Lavoie admits that PK “is rather vague and has been used to define different sorts of economics and economists. As a first approximation, I shall define post-Keynesians as those economists who are extending and generalizing the seminal ideas of the unorthodox economists of the 1950s, most notably...Joan Robinson, Richard Kahn and Nicholas Kaldor.” (p.1) Lavoie argues that it is necessary to jettison Keynes’s own price theory (and probably the aggregative supply function) as they are “too closely associated with the neoclassical views to be kept within the synthesis” (p.3)

It seems a defining feature of the good Post-Keynesian economist to ignore the open economy, frequently doing so both consciously and apologetically.
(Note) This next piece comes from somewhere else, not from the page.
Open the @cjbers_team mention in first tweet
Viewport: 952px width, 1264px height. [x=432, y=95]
For instance, Marc Lavoie (1992, in the Preface at p. vii) honestly describes his conscious omission of “the consequences of an open economy” as “the main drawback of this book.” Indeed, throughout the life of the Journal of Post Keynesian Economics only a handful of contributions have adopted an explicitly open economy. Perhaps really good Post Keynesians will in time repair this imbalance and significant omission. My own attempt to start this process is at Norman (1996); in good PK tradition, that approach does not pass all the tests that are set out above for good PK economics.
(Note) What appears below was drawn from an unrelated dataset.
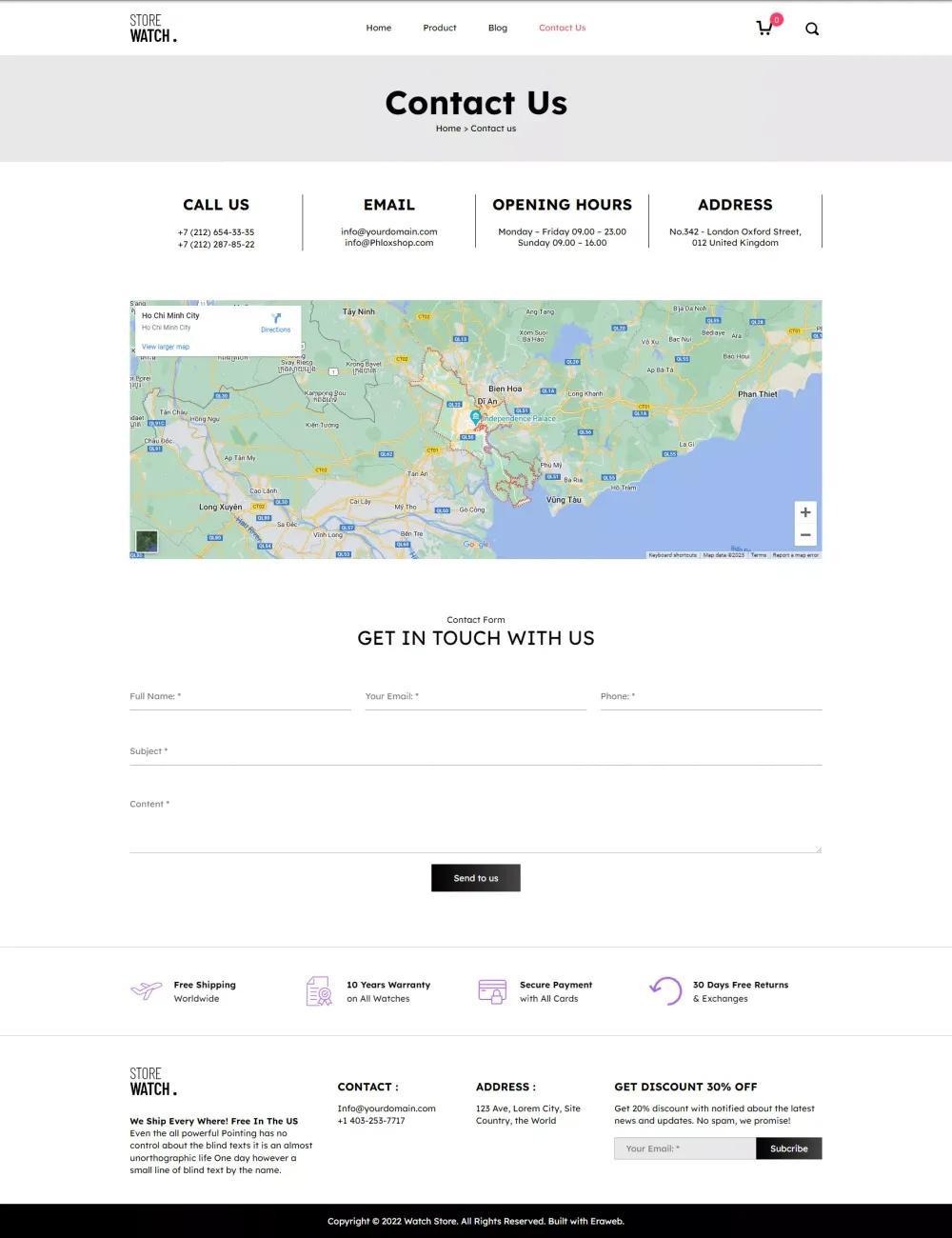The image size is (952, 1238).
Task: Click the search magnifier icon
Action: (812, 29)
The case for being conscious of what really constitutes PK economics is made out by observing how easily we can stray from it. It is useful to use our list of PK requirements to assess some work that is commonly presented as PK economics, especially in the areas of micro or pricing analysis all too frequently, some of this work seems to struggle or to lose the plot. For example in Nina Shapiro and Tracy Mott’s contribution as Chapter 3 in Paul Wells’s useful collection of PK essays, the authors rightly identify as PK pricing hypotheses those that present prices as being made by firms with discretion and power and which are based on costs. The treatment of the mark-up then descends into neo-classical territory or simply rank confusion: “When the product is priced in the market, its price depends on the particularities of its sale rather than those of production...” (Wells 1995 p. 36). Things go really off the rails when the authors suggest that Kalecki-type firms charge the “profit- maximizing price” (Wells 1995, p. 40). It is strange that there is no attempt in Wells (1995) to set out the general features of PK economics and very little detail of the PK pricing models that Shapiro and Mott seem to want to embrace.